Hier von Doping am Arbeitsplatz zu sprechen greift zu kurz. Damit wird der Eindruck erweckt, der Konsum leistungssteigernder, stimmungsaufhellender oder beruhigender Substanzen am Arbeitsplatz werde ähnlich, wie die Diskussion um das Doping im Sport suggeriert, nur im Spitzensegment zum Erzielen besonderer Leistungen betrieben. Das Problem scheint jedoch gerade nach unten, wo die Menschen von Angst um den Verlust ihres Arbeitsplatzes umgetrieben werden, zu entufern. Vor dem Hintergrund wieder wachsender Arbeitslosenzahlen, einer Weltwirtschaftskrise ungeahnten Ausmasses, der Diskriminierung älterer Arbeitnehmer und dem drohenden Absturz in die Armut wächst die Bereitschaft der Lohnabhängigen zur Selbstausbeutung erheblich.

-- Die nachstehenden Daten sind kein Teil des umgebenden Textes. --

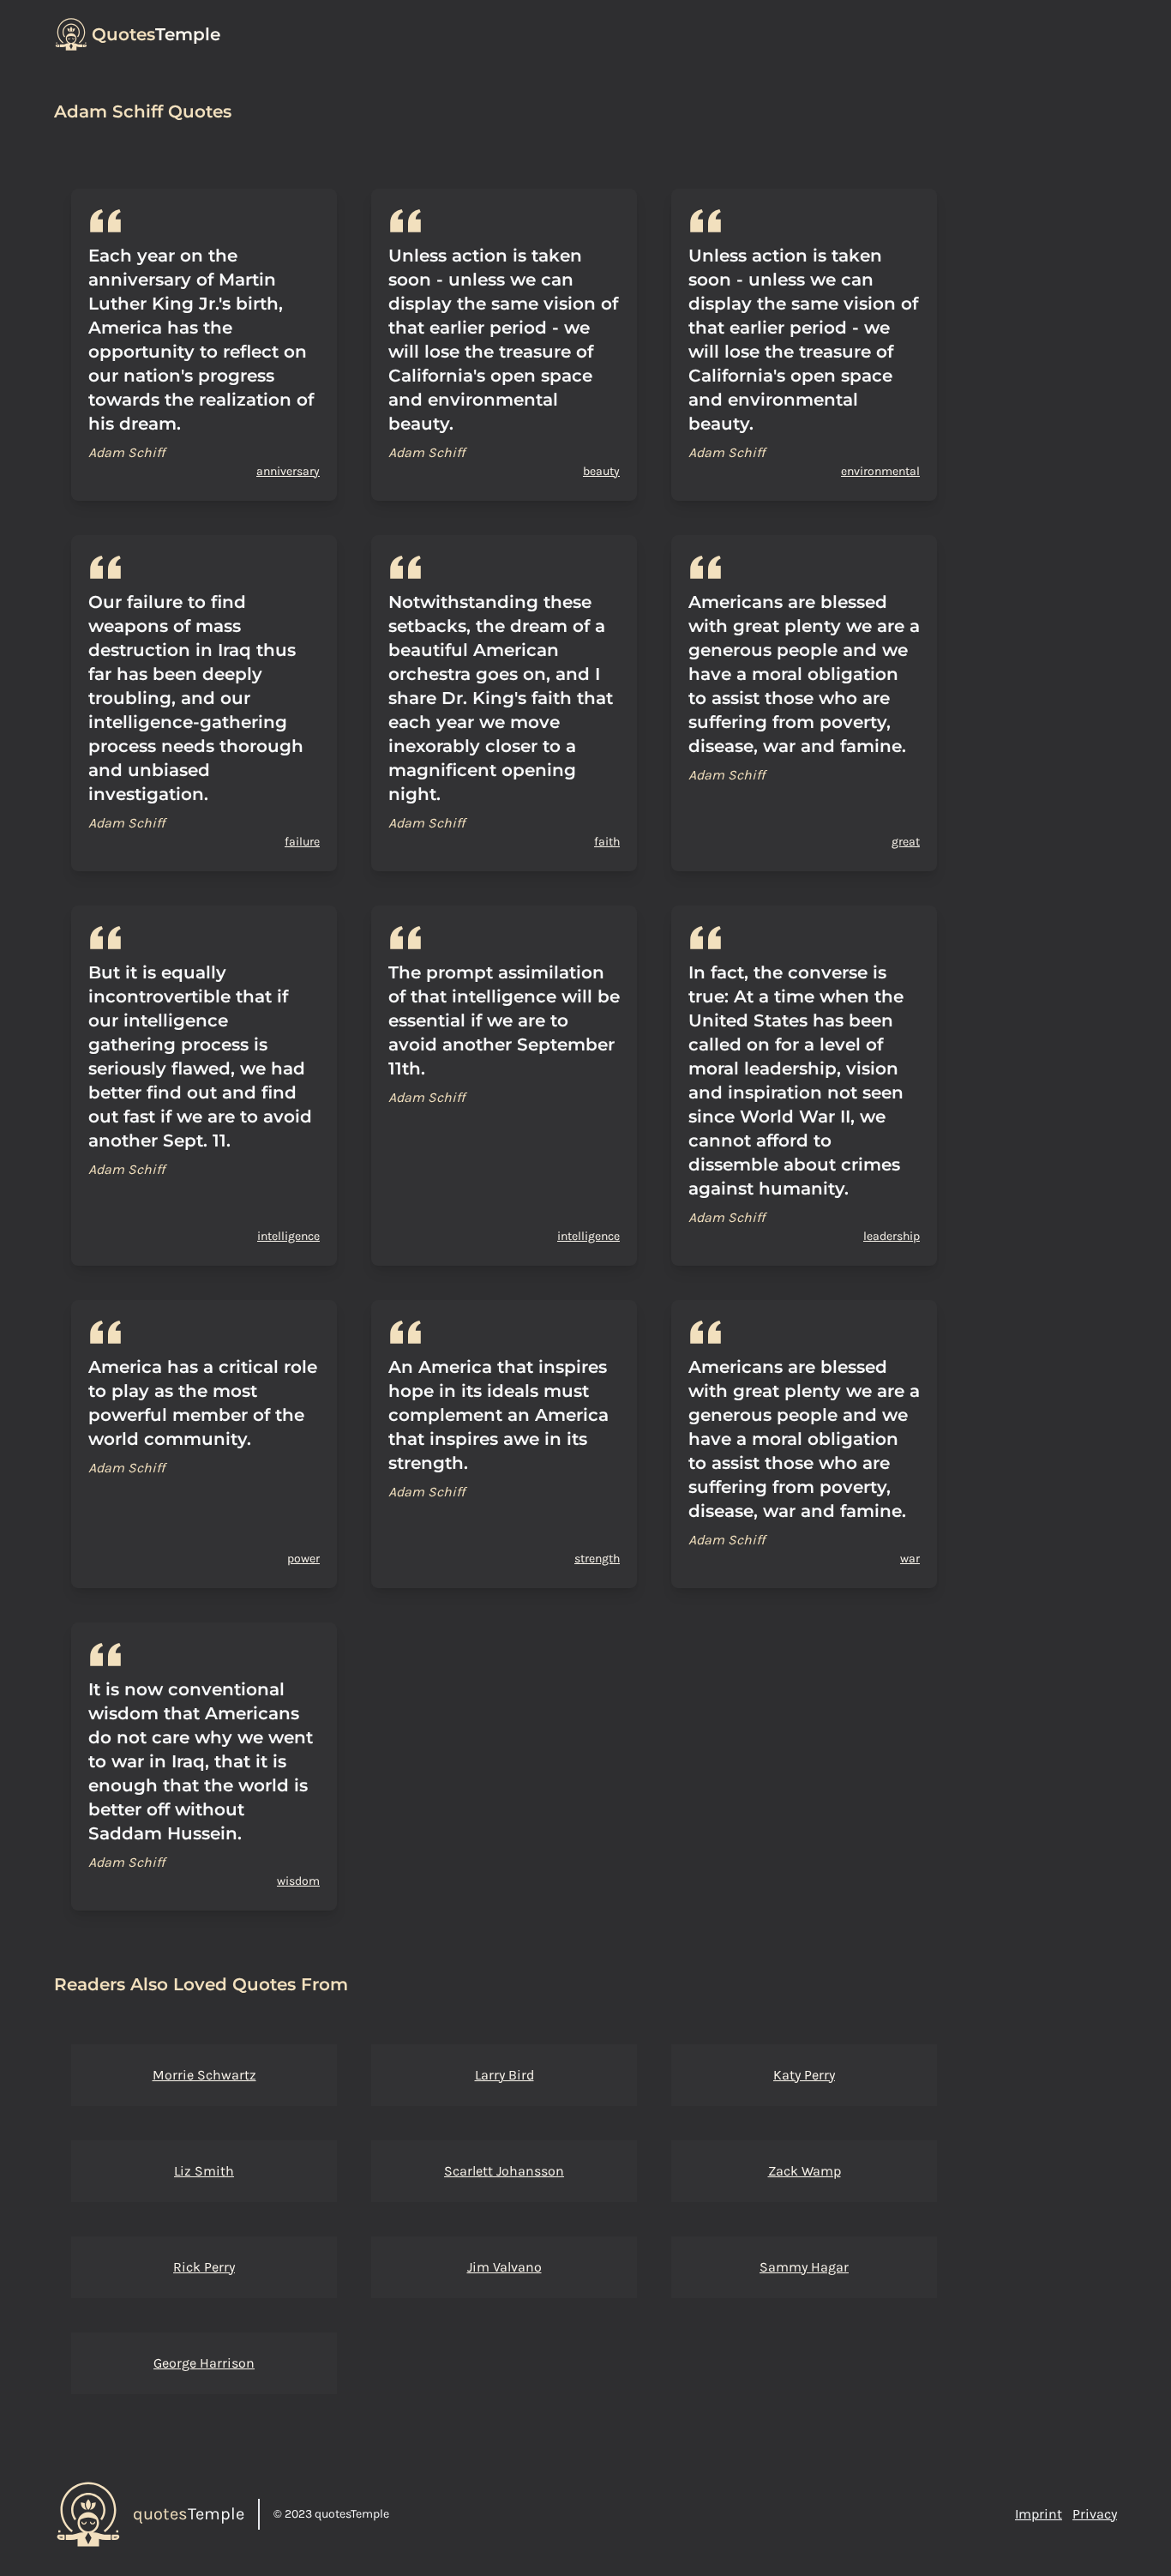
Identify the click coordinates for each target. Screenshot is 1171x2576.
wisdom (298, 1881)
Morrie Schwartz (204, 2075)
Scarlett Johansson (504, 2171)
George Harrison (204, 2363)
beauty (601, 471)
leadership (891, 1236)
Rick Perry (204, 2267)
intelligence (288, 1236)
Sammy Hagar (804, 2267)
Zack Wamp (804, 2171)
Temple (156, 34)
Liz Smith (204, 2171)
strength (597, 1558)
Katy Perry (804, 2075)
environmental (880, 471)
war (910, 1558)
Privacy (1094, 2514)
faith (607, 841)
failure (302, 841)
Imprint (1038, 2514)
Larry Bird (504, 2075)
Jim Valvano (504, 2267)
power (303, 1558)
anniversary (288, 471)
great (906, 841)
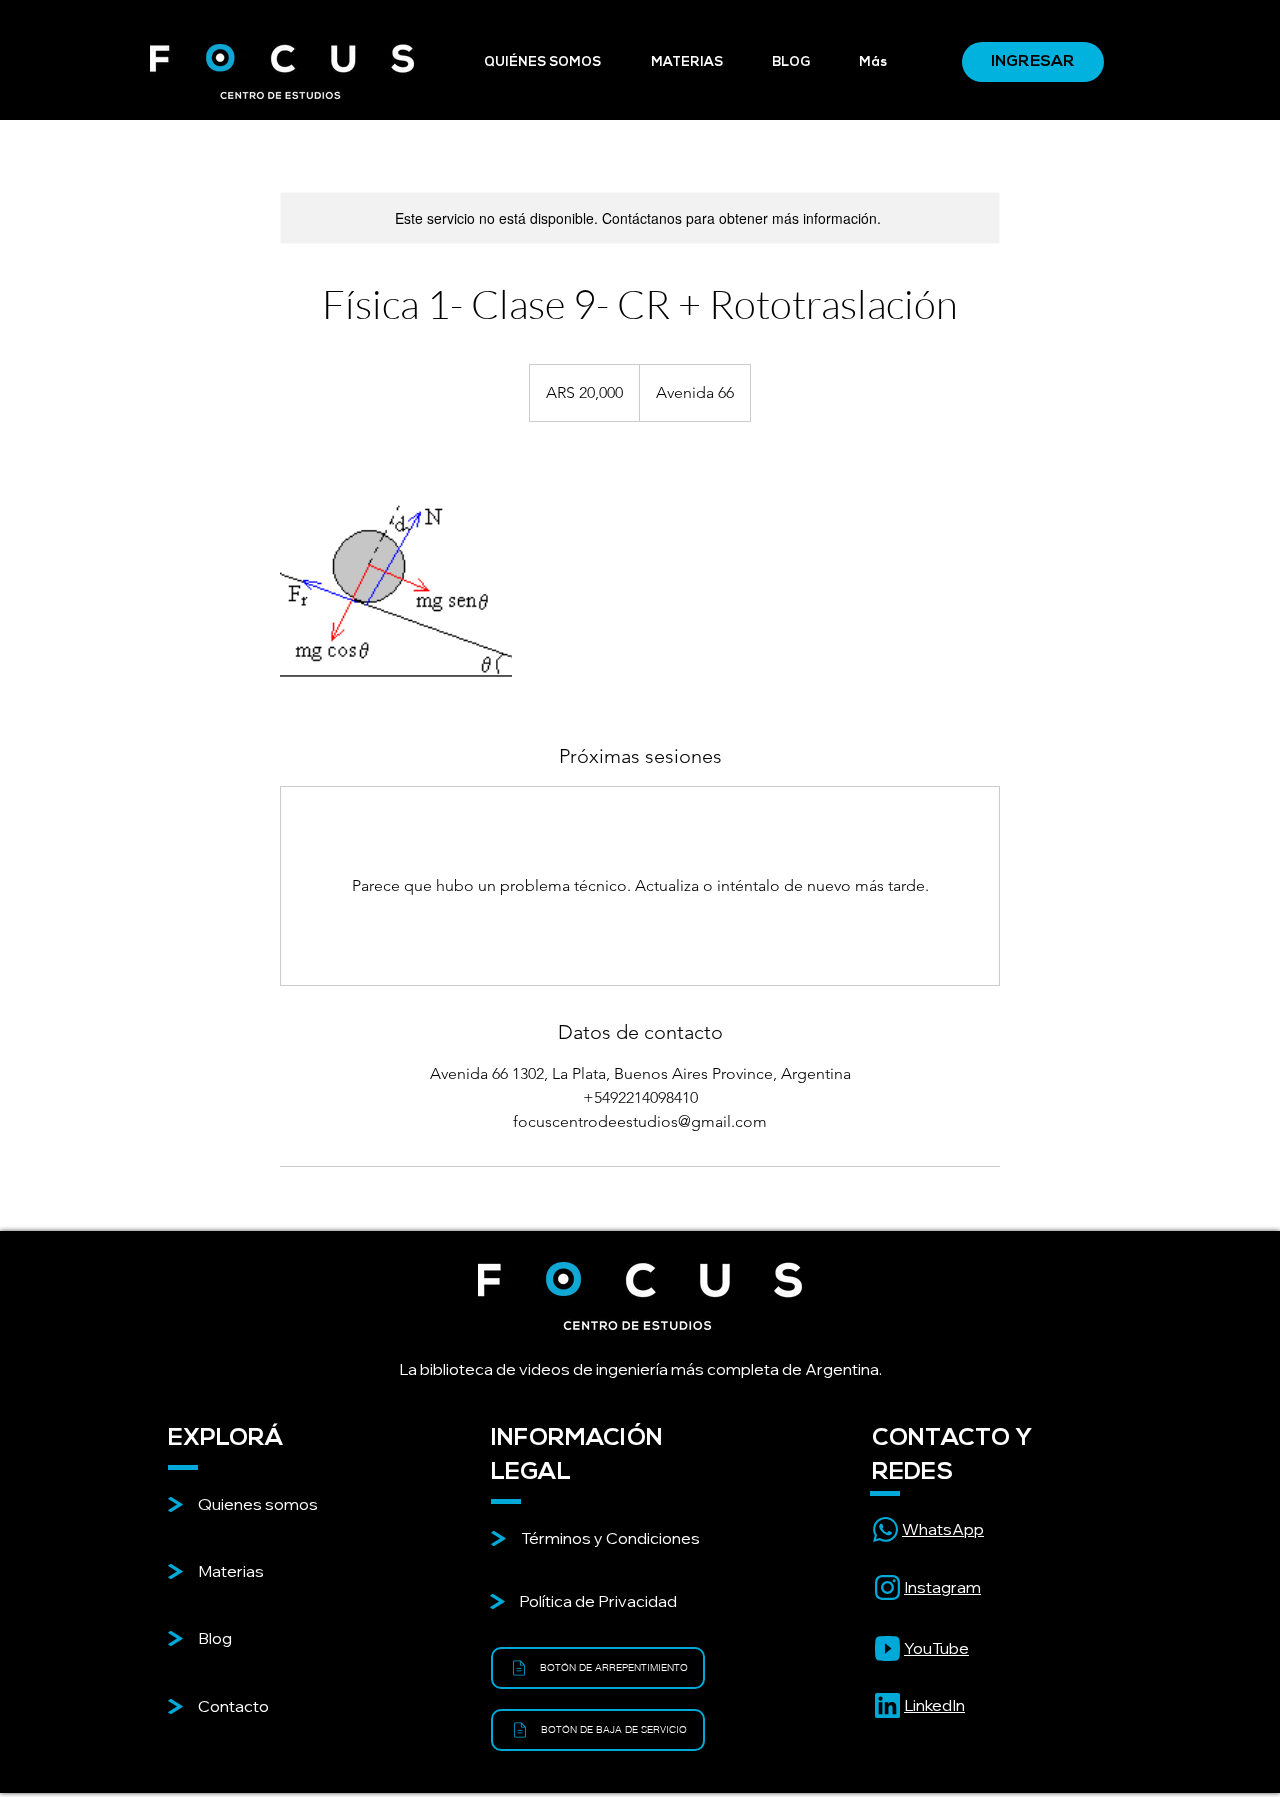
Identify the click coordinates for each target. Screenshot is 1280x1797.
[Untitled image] (396, 582)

Die Frage, wie man mit den Bedingungen einer entfremdeten, weil allein über den Tausch von Arbeitskraft gegen Geld regulierten Arbeitswelt zurecht kommt, wird auch zu wirtschaftlich besseren Zeiten kaum mehr gestellt. Gerade darin, daß dem Lohnabhängigen aufgezwungen wird, sich körperlich wie geistig den an ihn gestellten Anforderungen nachzuordnen, besteht jedoch das grundlegende Problem der kapitalistischen Arbeitsgesellschaft. In der Klammer zwischen drohendem Arbeitsplatzverlust und Verdichtung der Leistungsanforderung wird den Betroffenen die Bereitschaft abgenötigt, die physischen und emotionalen Grenzen persönlicher Belastbarkeit zu überschreiten. Da dies im Rahmen schicker Lifestyle-Attribute und programmatischer Selbstoptimierung geschieht, wird mit dem Konsum von Psychopharmaka jenseits konventioneller medizinischer Verordnungen, die ihrerseits häufig genug dem Zweck einer bloßen Reparatur des durch Lohnarbeit beschädigten Menschen dienen, zusätzliche Akzeptanz zur intensivierten Selbstausbeutung geschaffen.

Die chemische Regulation systemischer Widersprüche trägt dazu bei, daß der Streit um die Kosten der gesellschaftlichen und ökonomischen Reproduktion nicht offensiv gegen die von diesem Verwertungssystem am meisten profitierenden Eliten geführt wird, sondern zu Lasten der physischen wie psychischen Substanz der Lohnabhängigen geht. Mit dem anwachsenden Konsum leistungsteigernder Medikamente wird den Interessen des medizinaladministrativen und pharmaindustriellen Kartells gleich in mehrfacher Hinsicht entsprochen - der steigende Absatz der konsumierten Medikamente erhöht den Profit, der habituelle Gebrauch zeitigt eine genereller Erhöhung der Leistungsnorm, die Erforschung pharmakologischer Verhaltenskonditionierung führt zu Erkenntnissen, die sich auch auf Feldern wie dem der Kriegführung nutzen lassen, Nebenwirkungen und Folgeerkrankungen schaffen medizinischen Handlungsbedarf und vertiefen die Subordination des Menschen als Patient, die Betroffenen verlieren allen Sinn und Verstand dafür, daß sie Opfer einer Fremdbestimmung sind, mit der ihnen vorgegaukelt wird, im eigenen Interesse zu handeln.